**What to do**:
Rewrite every item below with "screenshot" changed to "screen capture" and nothing else altered. Leave out the pictures.

━━━━

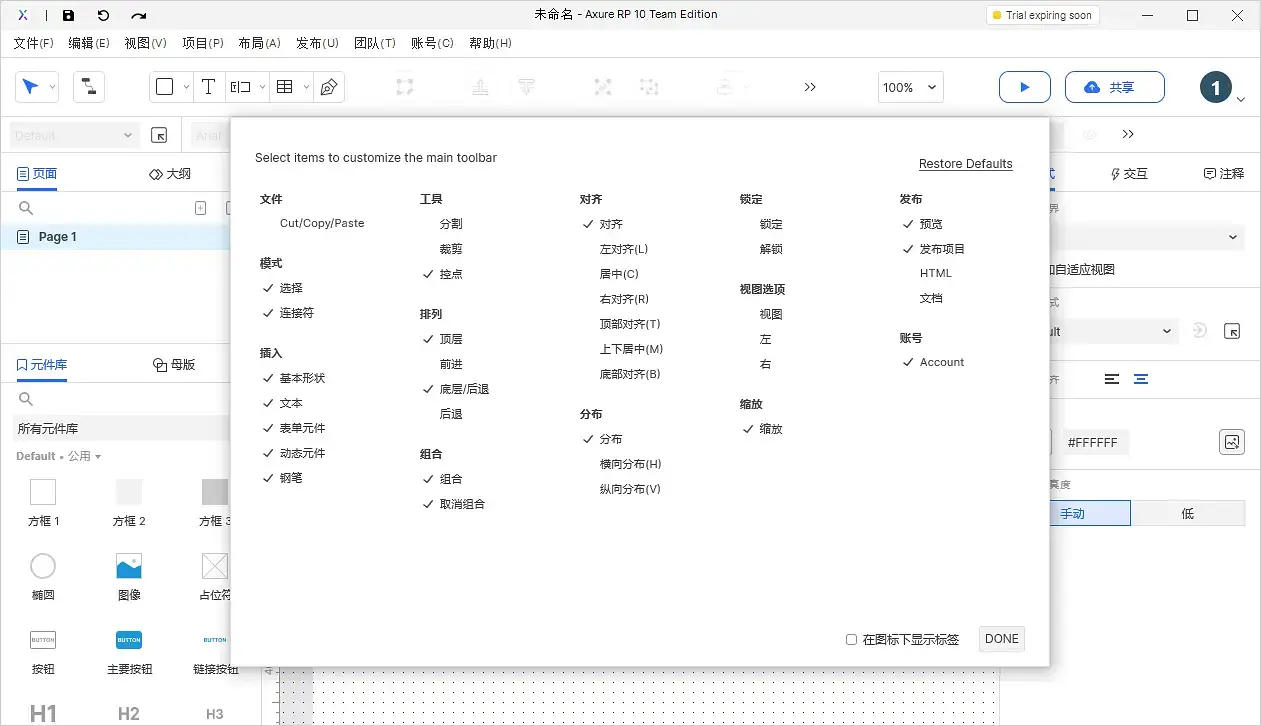The image size is (1261, 726).
Task: Select the table insertion tool
Action: pyautogui.click(x=284, y=87)

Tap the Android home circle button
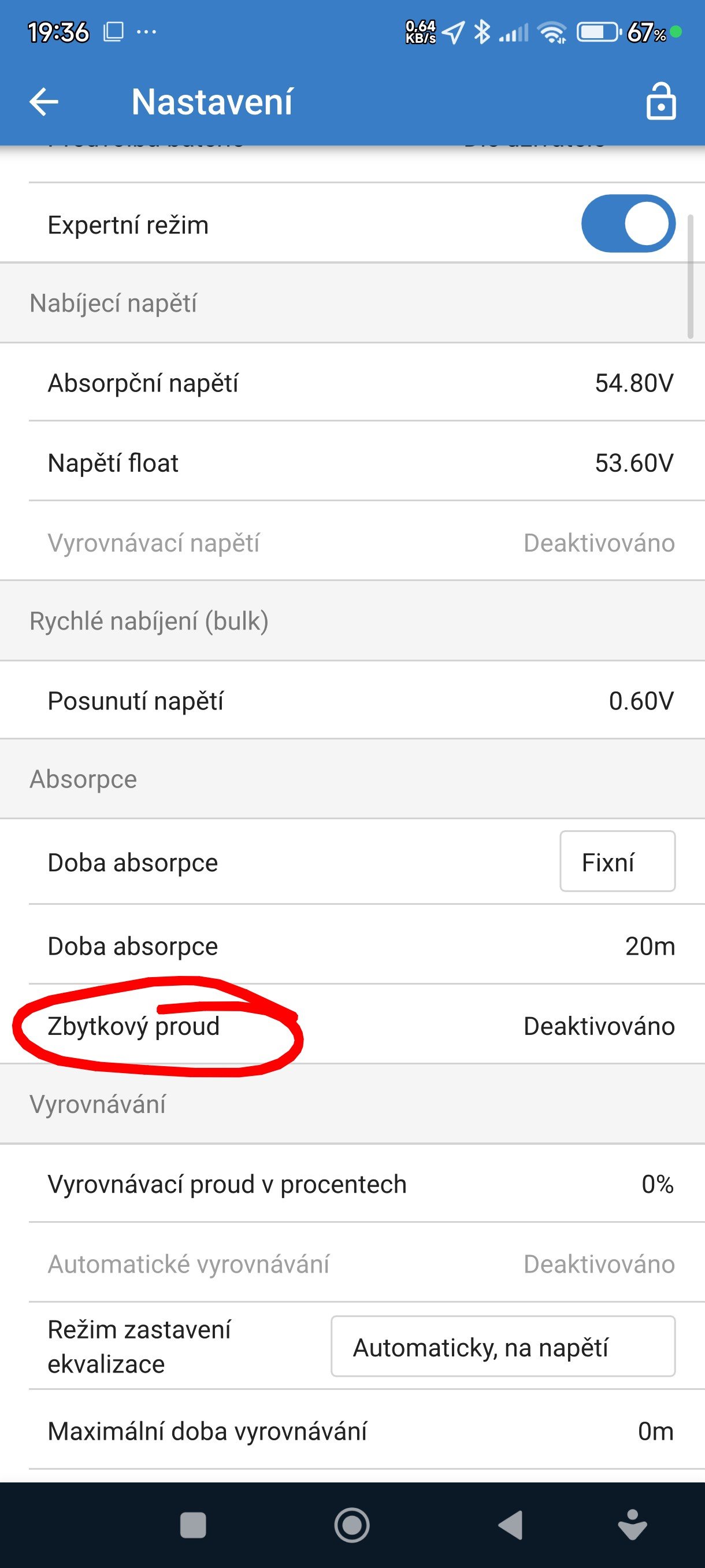351,1525
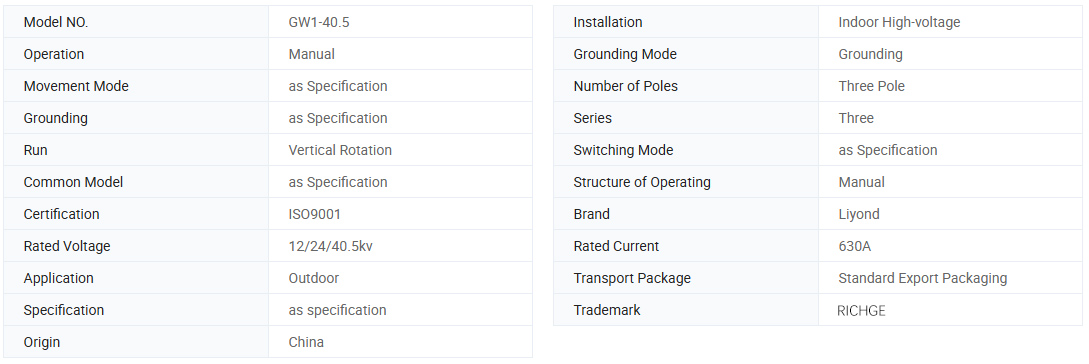Screen dimensions: 1089x364
Task: Click the Vertical Rotation value
Action: pos(340,150)
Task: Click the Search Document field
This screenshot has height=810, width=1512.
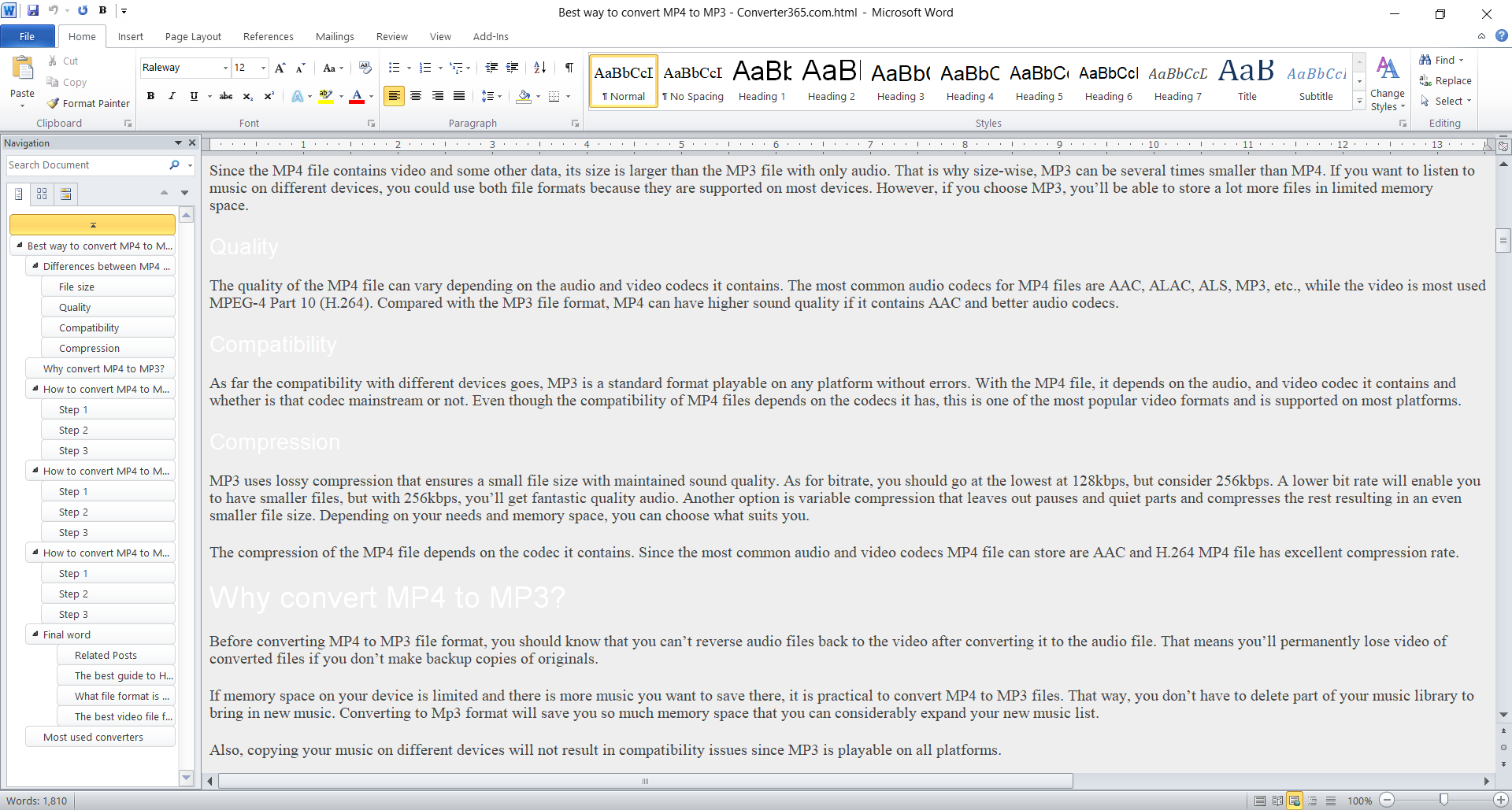Action: [87, 165]
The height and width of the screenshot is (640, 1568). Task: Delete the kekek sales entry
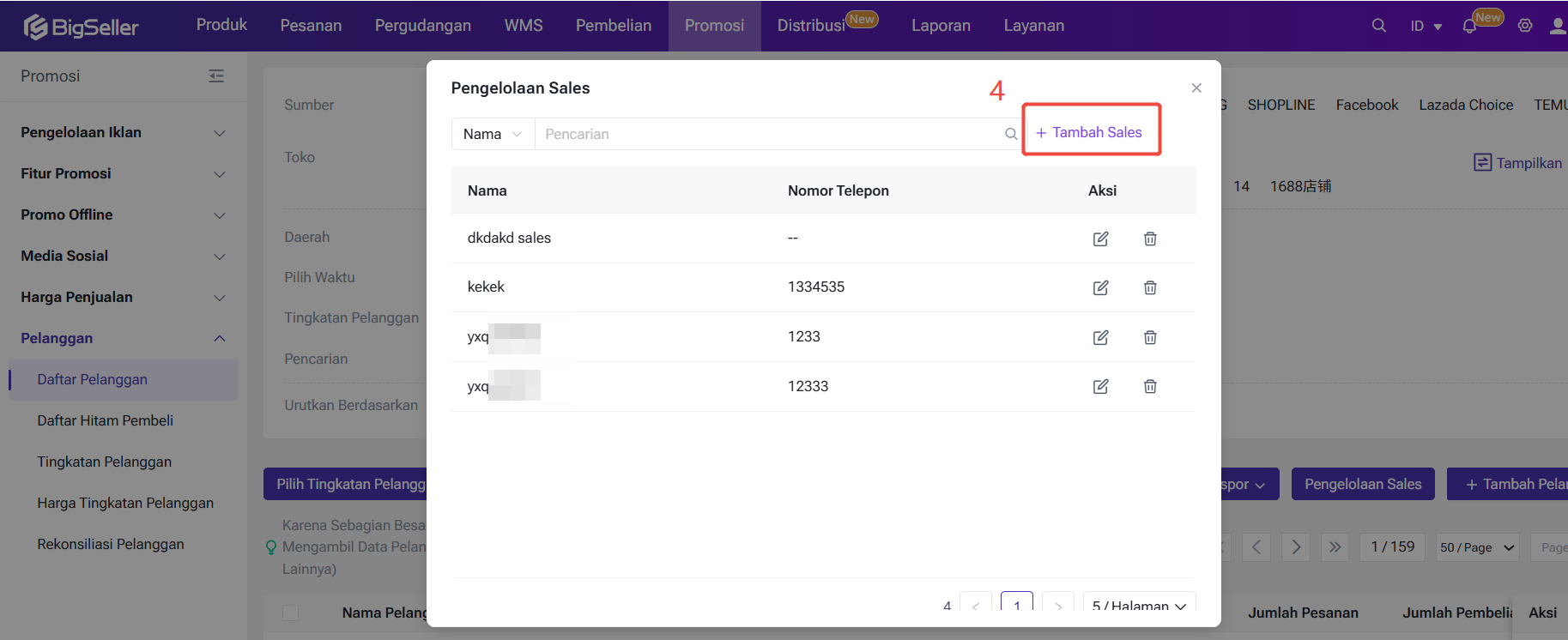pyautogui.click(x=1150, y=287)
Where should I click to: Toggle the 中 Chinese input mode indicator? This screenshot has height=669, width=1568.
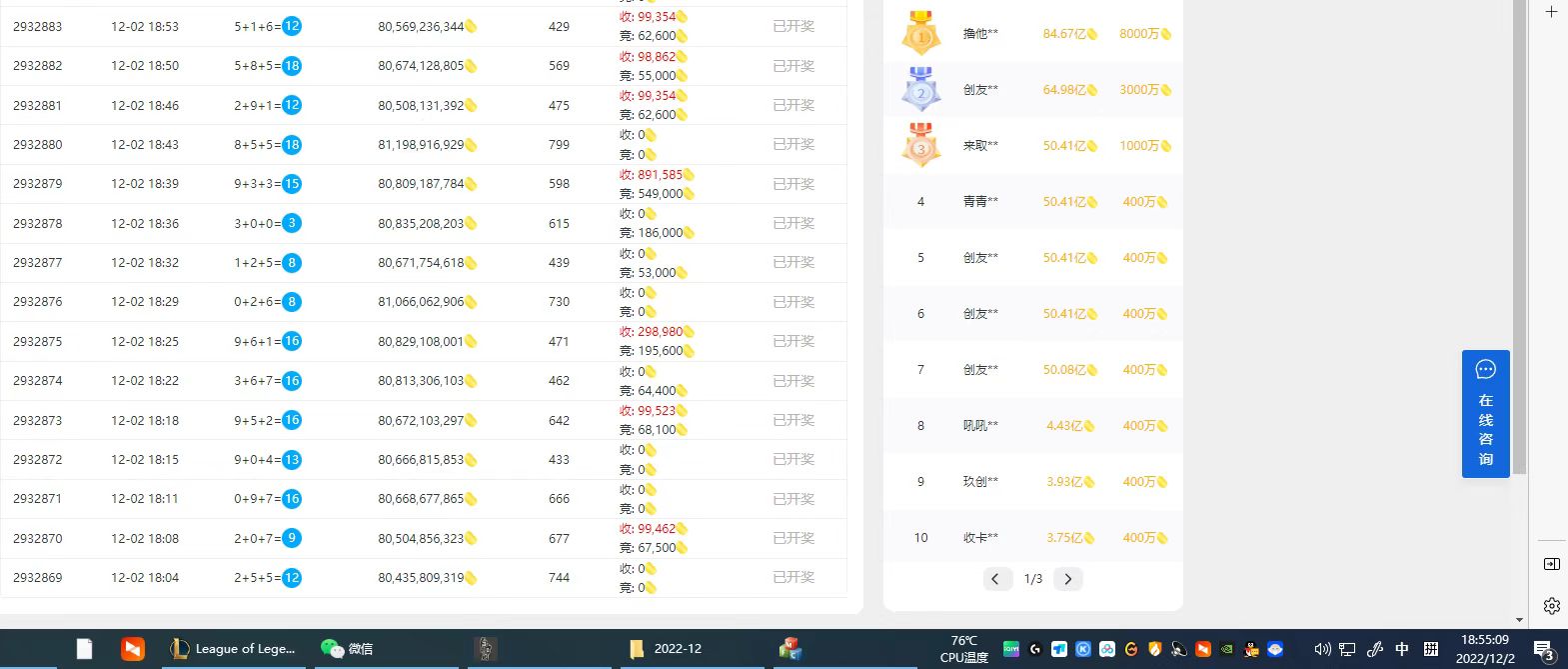(1402, 649)
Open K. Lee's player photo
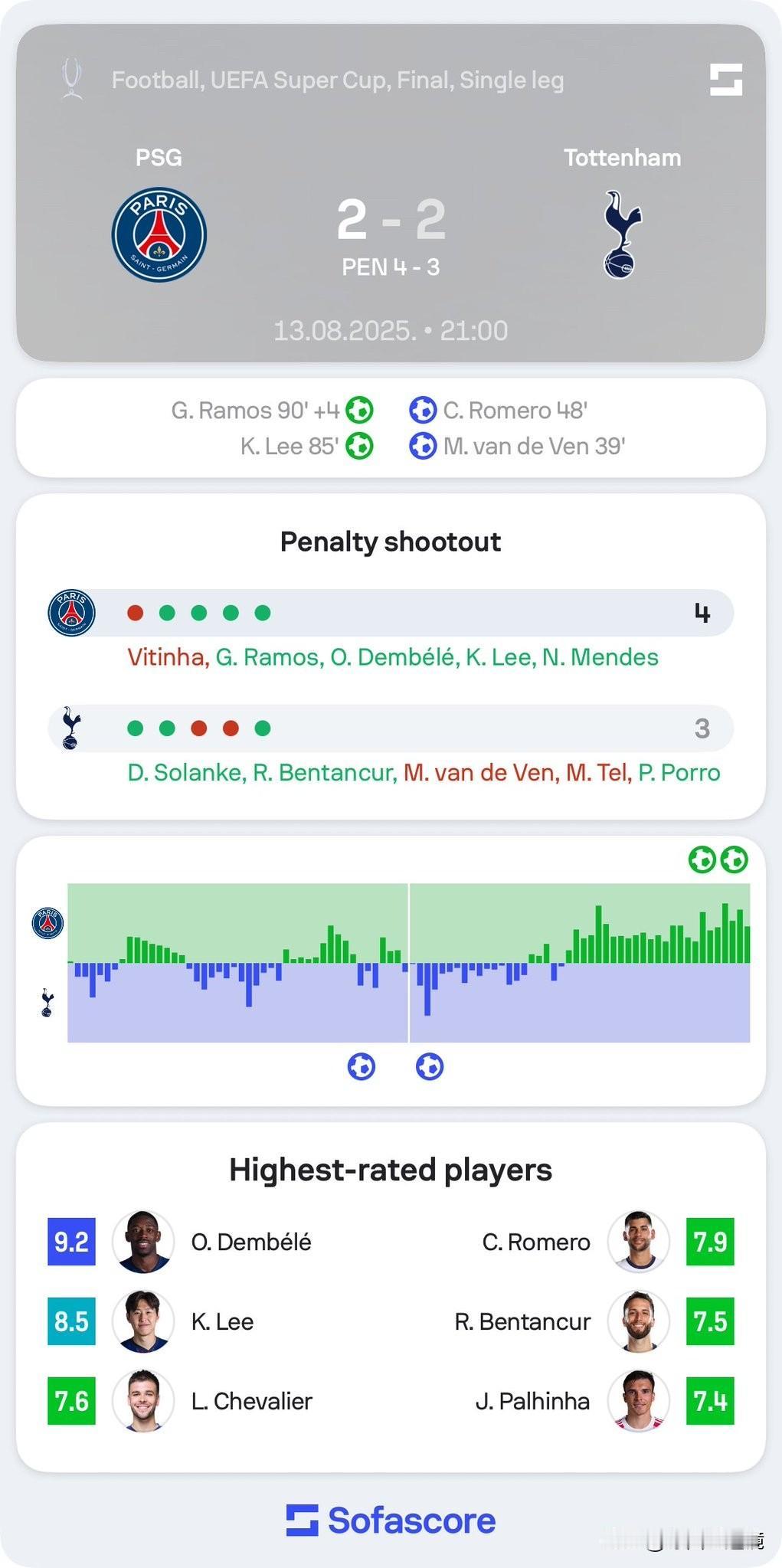Image resolution: width=782 pixels, height=1568 pixels. pyautogui.click(x=143, y=1321)
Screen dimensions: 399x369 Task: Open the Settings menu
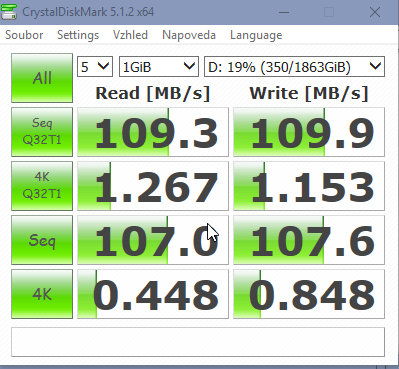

━━━━

**Task output**:
The image size is (1261, 726).
Task: Select the table insertion tool
Action: pyautogui.click(x=284, y=87)

Tap the Android home circle button
351,1525
Screen dimensions: 1089x364
Task: Click the Vertical Rotation value
Action: pos(340,150)
Task: Click the Search Document field
This screen capture has height=810, width=1512.
Action: [87, 165]
The height and width of the screen capture is (640, 1568). Task: Delete the kekek sales entry
pyautogui.click(x=1150, y=287)
Where should I click to: Toggle the 中 Chinese input mode indicator? This screen capture has height=669, width=1568.
(1402, 649)
Open K. Lee's player photo
Image resolution: width=782 pixels, height=1568 pixels. pyautogui.click(x=143, y=1321)
Screen dimensions: 399x369 Task: Open the Settings menu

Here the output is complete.